On the peace process, Obama made these ideas the basis of his approach. He got tough with Israel and made settlements the centerpiece of the conflict while refusing to ever criticize or pressure the Palestinians.
So the peace process has quickly fallen apart, and now, just as this reality is setting in — that Obama mishandled it from day one, in thrall to bad ideas — we get Wikileaks, which is quickly obliterating the Gulf-side Middle East worldview of the leftist-realists.
They said the Palestinians are the key to pleasing the Arabs — but in private, we now know that the Arabs barely ever mention Palestine. They said that the Israelis manipulate our foreign policy — but we now know that the Arabs were the ones openly calling for the U.S. to start a war with Iran. They said that America’s closeness with Israel alienates the Arabs — but we now know that what’s really alienating the Arabs is America’s reluctance to use its power to confront Iran and enforce a security architecture in which Israel is America’s most capable client.
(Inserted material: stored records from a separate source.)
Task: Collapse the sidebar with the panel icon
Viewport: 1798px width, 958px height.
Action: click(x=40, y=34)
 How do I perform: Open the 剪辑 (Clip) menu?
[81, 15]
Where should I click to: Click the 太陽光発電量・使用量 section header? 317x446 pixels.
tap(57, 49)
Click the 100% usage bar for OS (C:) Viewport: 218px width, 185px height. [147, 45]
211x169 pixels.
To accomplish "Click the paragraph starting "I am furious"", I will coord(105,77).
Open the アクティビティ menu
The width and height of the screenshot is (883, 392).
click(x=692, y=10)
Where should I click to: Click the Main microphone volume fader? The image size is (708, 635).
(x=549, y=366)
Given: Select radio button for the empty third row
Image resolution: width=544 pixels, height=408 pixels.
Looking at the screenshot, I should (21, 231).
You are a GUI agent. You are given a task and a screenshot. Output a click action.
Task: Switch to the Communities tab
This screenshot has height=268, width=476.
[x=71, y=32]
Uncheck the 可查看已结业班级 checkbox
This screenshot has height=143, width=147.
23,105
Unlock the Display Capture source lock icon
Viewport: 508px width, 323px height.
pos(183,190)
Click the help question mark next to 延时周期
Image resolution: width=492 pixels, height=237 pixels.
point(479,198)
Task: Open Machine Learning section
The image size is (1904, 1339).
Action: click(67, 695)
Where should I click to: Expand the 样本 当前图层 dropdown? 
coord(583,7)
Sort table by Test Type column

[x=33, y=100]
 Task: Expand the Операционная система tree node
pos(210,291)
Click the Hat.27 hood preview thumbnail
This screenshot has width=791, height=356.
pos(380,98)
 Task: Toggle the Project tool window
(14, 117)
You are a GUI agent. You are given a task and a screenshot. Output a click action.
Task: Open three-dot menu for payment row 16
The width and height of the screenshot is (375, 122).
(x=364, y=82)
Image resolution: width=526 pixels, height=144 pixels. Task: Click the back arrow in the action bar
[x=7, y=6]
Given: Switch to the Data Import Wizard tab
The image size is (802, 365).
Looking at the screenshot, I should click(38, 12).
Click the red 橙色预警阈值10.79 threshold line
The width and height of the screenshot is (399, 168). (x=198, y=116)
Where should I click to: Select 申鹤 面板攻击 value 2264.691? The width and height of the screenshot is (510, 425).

In both halves of the Middle East — Levant and Gulf — the realist-leftists have gotten their way for the past few years. And the collapse of the peace process plus Wikileaks shows that their way is a fantasy that is scaring the daylights out of our allies and risking catastrophe.
As I see it, the meaning of Wikileaks is that we are at a moment when a bookend is being placed on a brief period of ascendancy for the realist-leftist foreign policy movement. It’s going to be a bruising downhill ride for these guys from here on out. (I hope.)